> Task requirements
From the line containing "The image size is (1596, 898)." down to the last line of the records below, copy every line exactly. Leave out everything before it.
-------- Dataset records
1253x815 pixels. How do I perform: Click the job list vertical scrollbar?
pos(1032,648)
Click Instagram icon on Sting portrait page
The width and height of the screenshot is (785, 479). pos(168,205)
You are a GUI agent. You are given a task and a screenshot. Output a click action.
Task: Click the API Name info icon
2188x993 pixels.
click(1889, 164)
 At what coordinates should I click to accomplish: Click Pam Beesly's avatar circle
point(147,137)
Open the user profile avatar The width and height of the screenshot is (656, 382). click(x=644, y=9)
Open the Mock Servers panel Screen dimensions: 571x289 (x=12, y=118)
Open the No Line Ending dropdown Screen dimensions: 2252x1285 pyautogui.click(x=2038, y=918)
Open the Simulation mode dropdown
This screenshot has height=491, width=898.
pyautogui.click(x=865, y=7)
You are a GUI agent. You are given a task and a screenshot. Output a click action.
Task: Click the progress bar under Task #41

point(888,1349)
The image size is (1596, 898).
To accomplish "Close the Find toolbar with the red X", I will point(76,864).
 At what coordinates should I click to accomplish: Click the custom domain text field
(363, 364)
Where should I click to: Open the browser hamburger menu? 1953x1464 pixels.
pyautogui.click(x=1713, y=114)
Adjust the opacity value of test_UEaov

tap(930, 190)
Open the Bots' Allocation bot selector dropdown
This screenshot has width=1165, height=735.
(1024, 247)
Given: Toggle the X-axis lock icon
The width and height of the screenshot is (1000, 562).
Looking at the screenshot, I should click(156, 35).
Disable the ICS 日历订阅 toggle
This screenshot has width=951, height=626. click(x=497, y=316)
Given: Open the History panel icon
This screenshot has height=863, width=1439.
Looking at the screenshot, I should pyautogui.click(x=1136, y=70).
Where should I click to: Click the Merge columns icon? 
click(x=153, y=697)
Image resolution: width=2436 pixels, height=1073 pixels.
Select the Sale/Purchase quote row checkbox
----------------
> Your solution
The image size is (1596, 898).
To accomplish "Close the Find toolbar with the red X", I will point(76,864).
 At what coordinates should I click to accomplish: Click the custom domain text field
(363, 364)
Where should I click to: Open the browser hamburger menu? 1953x1464 pixels.
pyautogui.click(x=1713, y=114)
Adjust the opacity value of test_UEaov

tap(930, 190)
Open the Bots' Allocation bot selector dropdown
This screenshot has width=1165, height=735.
(1024, 247)
Given: Toggle the X-axis lock icon
The width and height of the screenshot is (1000, 562).
Looking at the screenshot, I should click(156, 35).
Disable the ICS 日历订阅 toggle
This screenshot has width=951, height=626. click(x=497, y=316)
Given: Open the History panel icon
This screenshot has height=863, width=1439.
Looking at the screenshot, I should pyautogui.click(x=1136, y=70).
Where should I click to: Click the Merge columns icon? 
click(x=153, y=697)
Image resolution: width=2436 pixels, height=1073 pixels.
Select the Sale/Purchase quote row checkbox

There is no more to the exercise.